Learning Demographic-Conditioned Mobility Trajectories with Aggregate Supervision

Imagine you are trying to teach a robot how to walk through a city like a human. You want the robot to know that a college student might rush to a library and a coffee shop, while a retired grandparent might take a slow stroll to the park and the grocery store.

The problem? You have a huge pile of GPS data showing where people went, but you don't know who they are. The data is "anonymous." It's like having a thousand videos of people walking, but everyone is wearing a mask. You can't tell the student from the grandparent.

This is the big problem the paper ATLAS solves.

The Big Idea: "Guessing the Recipe from the Cake"

Usually, to teach a robot to act like a specific group, you need labeled data: "Here is a video of a student walking. Here is a video of a grandparent walking." But because of privacy laws, that labeled data rarely exists.

ATLAS is a clever workaround. It uses a technique called "Weak Supervision."

Think of it like this:
You have a mystery cake (the anonymous GPS data). You don't know who baked it. But, you do have two other clues:

The Census: You know that in Neighborhood A, 80% of the people are students and 20% are retirees. In Neighborhood B, it's the opposite.
The Aggregate Stats: You know that in Neighborhood A, the total number of visits to "Libraries" is very high, and visits to "Parks" are low.

ATLAS says: "If Neighborhood A has mostly students, and the total traffic shows lots of library visits, then the 'Student' recipe must involve a lot of library visits!"

It reverse-engineers the specific behavior of different groups by looking at how the "ingredients" (demographics) mix in different "bowls" (neighborhoods) to create the final "taste" (aggregate traffic).

How ATLAS Works (The Two-Step Dance)

The method works in two phases, like training an actor:

Phase 1: The Generalist Actor
First, the AI learns to generate any human movement using the anonymous GPS data. It learns the basics: people go from home to work, they stop for coffee, they don't fly over buildings. It becomes a good "general human" simulator, but it doesn't know the difference between a student and a retiree yet.

Phase 2: The Specialized Director
Now, the AI gets the "Census Clues." The researchers tell the AI: "Okay, in this specific neighborhood, 70% of the people are young. So, when you simulate people for this neighborhood, make sure 70% of your generated paths look like a young person."

The AI then checks its work: "Did I generate enough library visits to match the real-world data for this neighborhood?" If not, it tweaks its internal rules for "Young People" until the math adds up. It does this for every neighborhood, slowly figuring out exactly what a "Young Person" looks like, a "Middle-Aged Person" looks like, etc., without ever seeing a single labeled face.
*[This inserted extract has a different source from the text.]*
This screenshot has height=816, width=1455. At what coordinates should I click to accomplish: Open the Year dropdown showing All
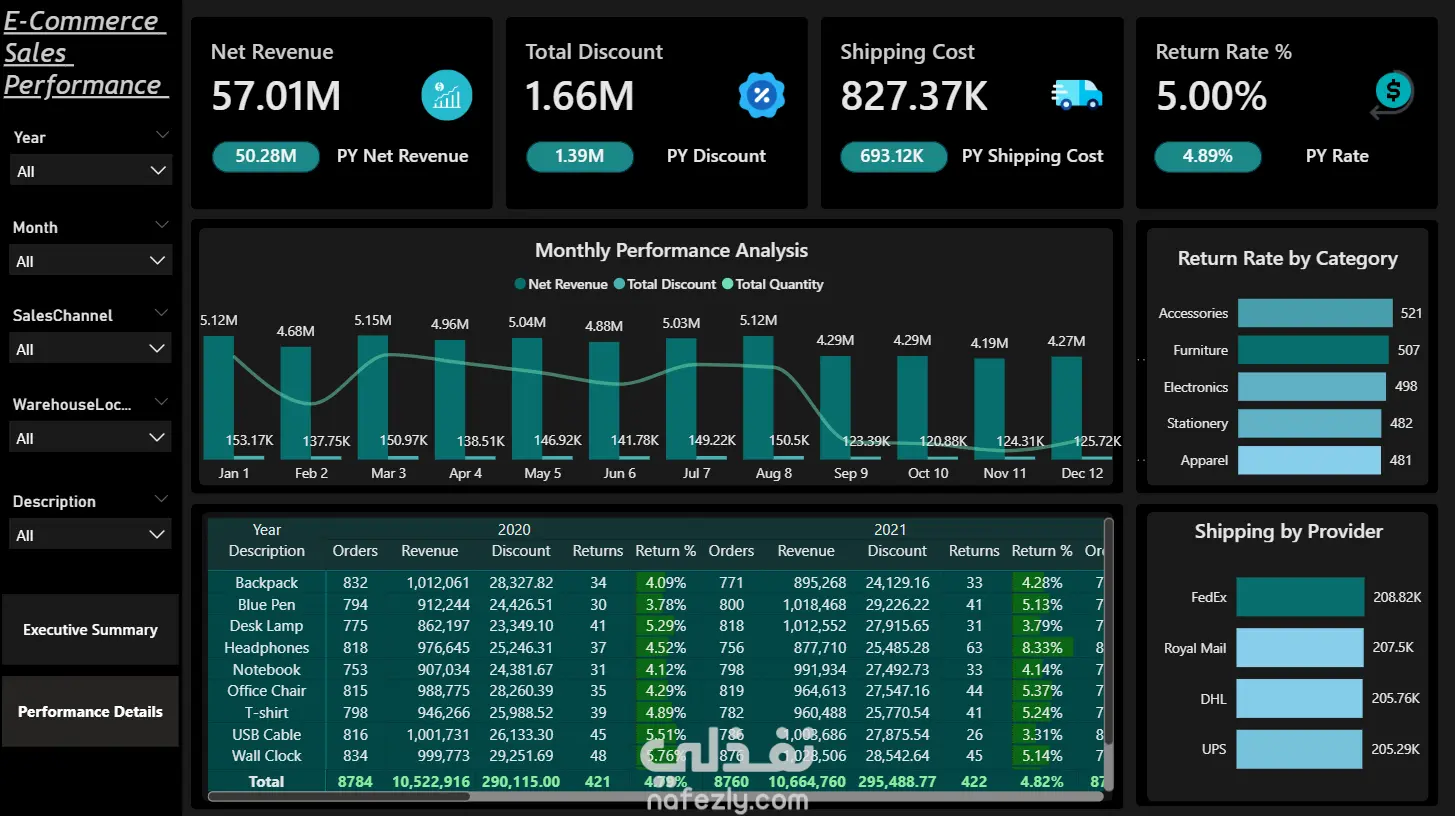click(x=91, y=171)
The Secret Sauce: Diversity and Detail

The paper discovered two things that make this magic work:

The "Mix" Matters: You need neighborhoods that are different from each other. If every neighborhood in the city had exactly the same mix of people (50% students, 50% retirees), the AI would get confused. It's like trying to figure out the taste of salt if you only ever eat a dish that is 50% salt and 50% sugar. You need some dishes that are mostly salt and some that are mostly sugar to figure out what salt tastes like.
The "Details" Matter: The AI needs detailed data. If you only tell it "People went to a 'Store'," it's hard to guess who went. But if you tell it "People went to Target vs. Whole Foods," the AI can easily guess: "Oh, Target is probably the students, and Whole Foods is the retirees." The more specific the data, the better the AI learns.

Why Should You Care?

Why do we need a robot that knows the difference between a student and a retiree?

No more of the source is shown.